Universal LLM interface layer for Python. One API, 16 backends, sync & async.

pip install vv-llm

Supported Backends

OpenAI | Anthropic | DeepSeek | Gemini | Qwen | Groq | Mistral | Moonshot | MiniMax | Yi | ZhiPuAI | Baichuan | StepFun | xAI | Ernie | Local

Also supports Azure OpenAI, Vertex AI, and AWS Bedrock deployments.

Quick Start

Configure

from vv_llm.settings import settings

settings.load({
    "VERSION": "2",
    "endpoints": [
        {
            "id": "openai-default",
            "api_base": "https://api.openai.com/v1",
            "api_key": "sk-...",
        }
    ],
    "backends": {
        "openai": {
            "models": {
                "gpt-4o": {
                    "id": "gpt-4o",
                    "endpoints": ["openai-default"],
                }
            }
        }
    }
})

Sync

from vv_llm.chat_clients import create_chat_client, BackendType

client = create_chat_client(BackendType.OpenAI, model="gpt-4o")
resp = client.create_completion([
    {"role": "user", "content": "Explain RAG in one sentence"}
])
print(resp.content)

Streaming

for chunk in client.create_stream([
    {"role": "user", "content": "Write a haiku"}
]):
    if chunk.content:
        print(chunk.content, end="")

Async

import asyncio
from vv_llm.chat_clients import create_async_chat_client, BackendType

async def main():
    client = create_async_chat_client(BackendType.OpenAI, model="gpt-4o")
    resp = await client.create_completion([
        {"role": "user", "content": "hello"}
    ])
    print(resp.content)

asyncio.run(main())

Embedding & Rerank

from vv_llm.settings import settings

settings.load({
    "VERSION": "2",
    "endpoints": [
        {
            "id": "siliconflow",
            "api_base": "https://api.siliconflow.cn/v1",
            "api_key": "sk-...",
        }
    ],
    "backends": {},
    "embedding_backends": {
        "siliconflow": {
            "models": {
                "BAAI/bge-large-zh-v1.5": {
                    "id": "BAAI/bge-large-zh-v1.5",
                    "endpoints": ["siliconflow"],
                    "protocol": "openai_embeddings",
                }
            }
        }
    },
    "rerank_backends": {
        "siliconflow": {
            "models": {
                "BAAI/bge-reranker-v2-m3": {
                    "id": "BAAI/bge-reranker-v2-m3",
                    "endpoints": ["siliconflow"],
                    "protocol": "custom_json_http",
                    "request_mapping": {
                        "method": "POST",
                        "path": "/rerank",
                        "body_template": {
                            "model": "${model_id}",
                            "query": "${query}",
                            "documents": "${documents}",
                        },
                    },
                    "response_mapping": {
                        "results_path": "$.results[*]",
                        "field_map": {
                            "index": "$.index",
                            "relevance_score": "$.relevance_score",
                        },
                    },
                }
            }
        }
    },
})
from vv_llm.embedding_clients import create_embedding_client
from vv_llm.rerank_clients import create_rerank_client

embedding_client = create_embedding_client("siliconflow", model="BAAI/bge-large-zh-v1.5")
embedding_resp = embedding_client.create_embeddings(input="hello world")
print(len(embedding_resp.data[0].embedding))

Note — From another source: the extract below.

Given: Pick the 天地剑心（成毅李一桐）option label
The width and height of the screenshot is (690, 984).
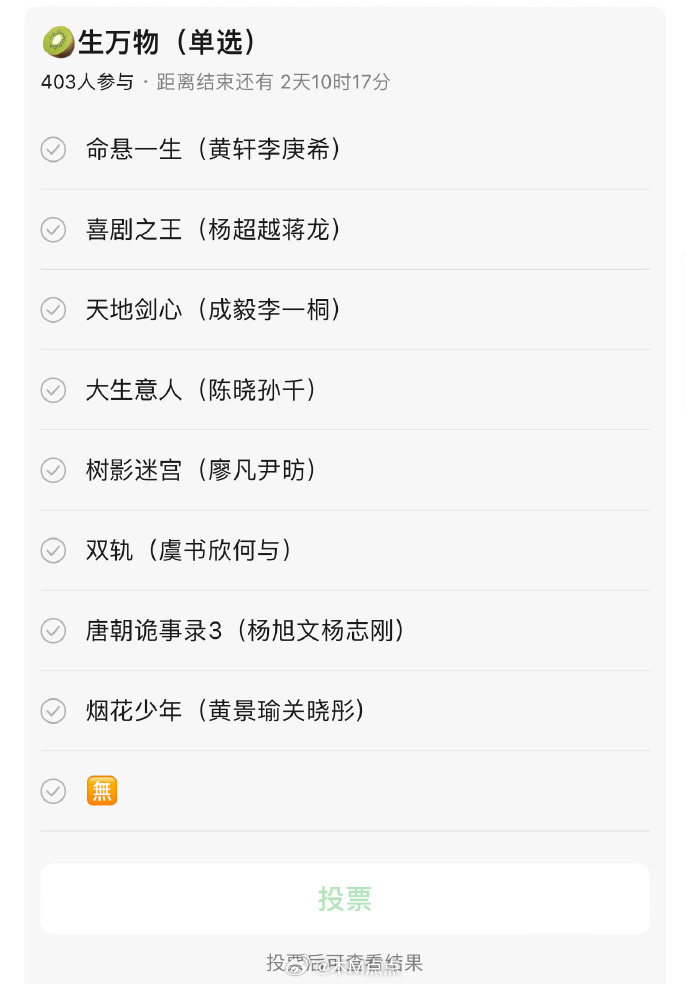Looking at the screenshot, I should [x=214, y=310].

rerank_client = create_rerank_client("siliconflow", model="BAAI/bge-reranker-v2-m3")
rerank_resp = rerank_client.rerank(
    query="Apple",
    documents=["apple", "banana", "fruit", "vegetable"],
)
print(rerank_resp.results[0].index, rerank_resp.results[0].relevance_score)
import asyncio
from vv_llm.embedding_clients import create_async_embedding_client
from vv_llm.rerank_clients import create_async_rerank_client

async def main():
    embedding_client = create_async_embedding_client("siliconflow", model="BAAI/bge-large-zh-v1.5")
    rerank_client = create_async_rerank_client("siliconflow", model="BAAI/bge-reranker-v2-m3")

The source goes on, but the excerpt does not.